En Italia, el Ministerio de Asuntos Exteriores remite a la misma exigencia comunitaria y recomienda verificar la vigencia residual necesaria según el destino antes de viajar.
En Portugal, el portal oficial del gobierno indica que es necesario “ter o Passaporte com validade superior, a pelo menos três meses, à duração do tempo de permanência” (Tener el pasaporte con una validez superior, de al menos tres meses, a la duración del tiempo de permanencia).
A quiénes aplica esta exigencia
Esta condición corresponde al Código de Fronteras Schengen, la normativa que regula el ingreso de ciudadanos de terceros países —es decir, personas que no pertenecen a la Unión Europea— al territorio de los Estados miembros. No se trata de una medida nueva ni excepcional: es el requisito estándar que se aplica de forma habitual en los controles migratorios de aeropuertos y fronteras terrestres.

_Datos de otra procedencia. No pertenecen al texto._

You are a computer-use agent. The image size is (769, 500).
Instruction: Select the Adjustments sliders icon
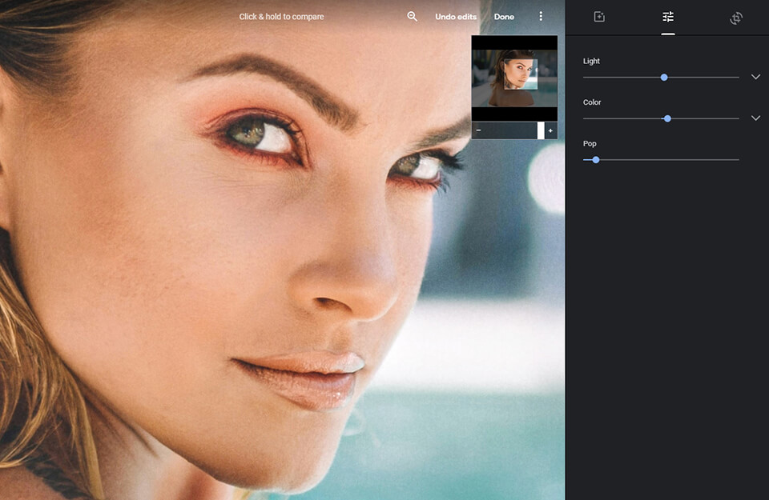pyautogui.click(x=667, y=17)
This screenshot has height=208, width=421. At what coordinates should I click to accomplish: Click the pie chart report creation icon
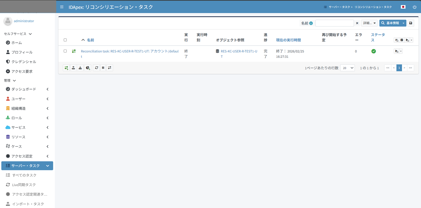[x=88, y=68]
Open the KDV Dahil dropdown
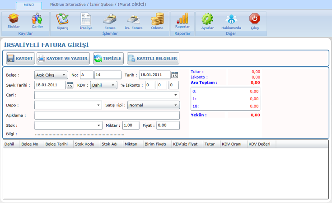 [104, 85]
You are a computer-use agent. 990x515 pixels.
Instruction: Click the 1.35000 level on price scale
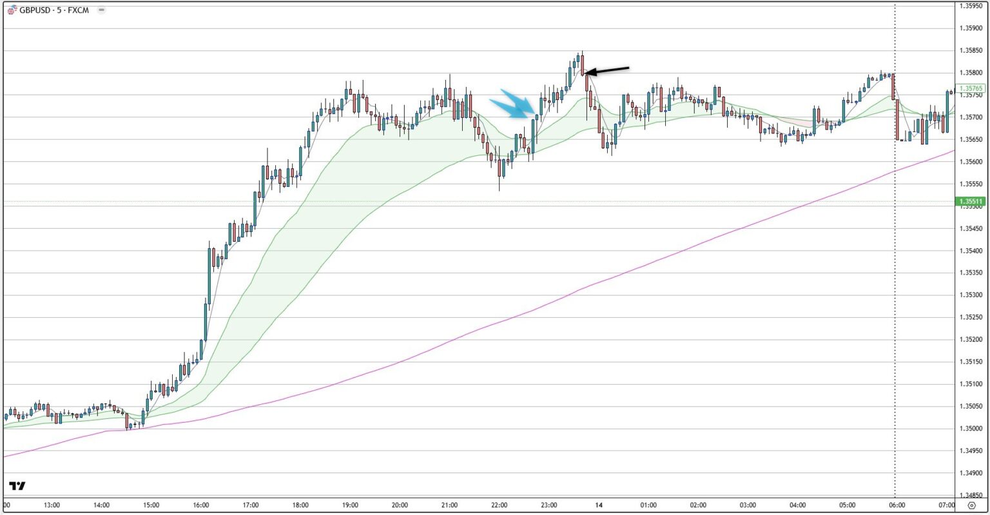pyautogui.click(x=971, y=429)
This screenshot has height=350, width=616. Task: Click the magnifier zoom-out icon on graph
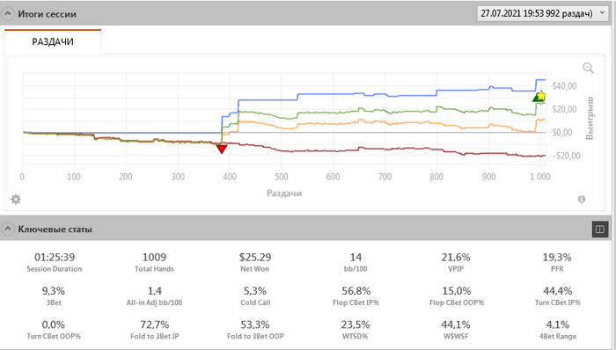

Además de la vigencia del pasaporte, las autoridades de los tres países piden otros requisitos para autorizar el ingreso, como contar con un visado válido (cuando corresponda según la nacionalidad), justificar el motivo del viaje y acreditar medios económicos suficientes para la estadía.
Por eso, la recomendación de los especialistas en viajes internacionales es simple: revisar la fecha de vencimiento del pasaporte con anticipación y confirmar que cumpla con el margen de tres meses exigido antes de comprar los pasajes. De esta manera se evitan demoras, rechazos en el embarque o inconvenientes en el control migratorio al llegar a destino.